## [EXERCISE DIRECTIONS]
Repeat all the data exactly, and where a record holds a picture, leave that picture out.

## [DATASET ENTRIES]
***
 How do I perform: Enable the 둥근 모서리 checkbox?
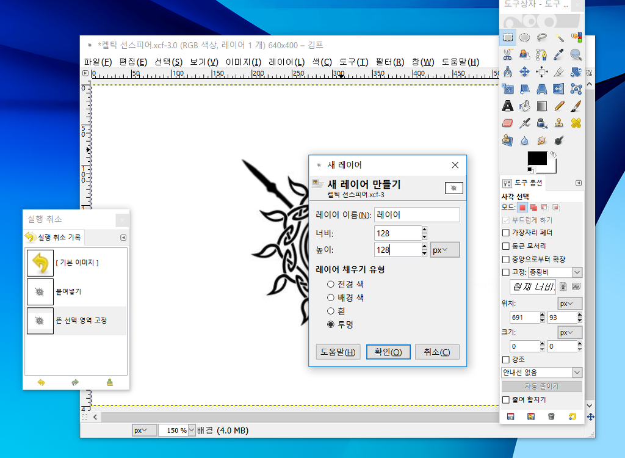(505, 246)
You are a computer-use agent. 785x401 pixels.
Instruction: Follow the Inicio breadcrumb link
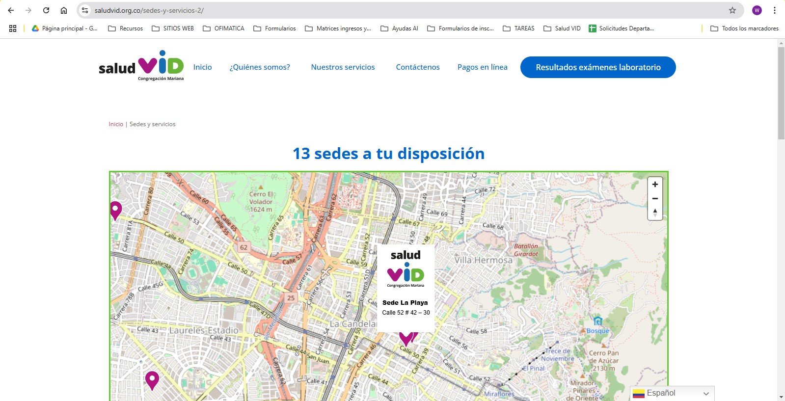116,124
***
## [EXERCISE SOLUTION]
 How do I perform: Enable the 둥근 모서리 checkbox?
(505, 246)
You are a computer-use agent. 785x401 pixels.
Instruction: Follow the Inicio breadcrumb link
116,124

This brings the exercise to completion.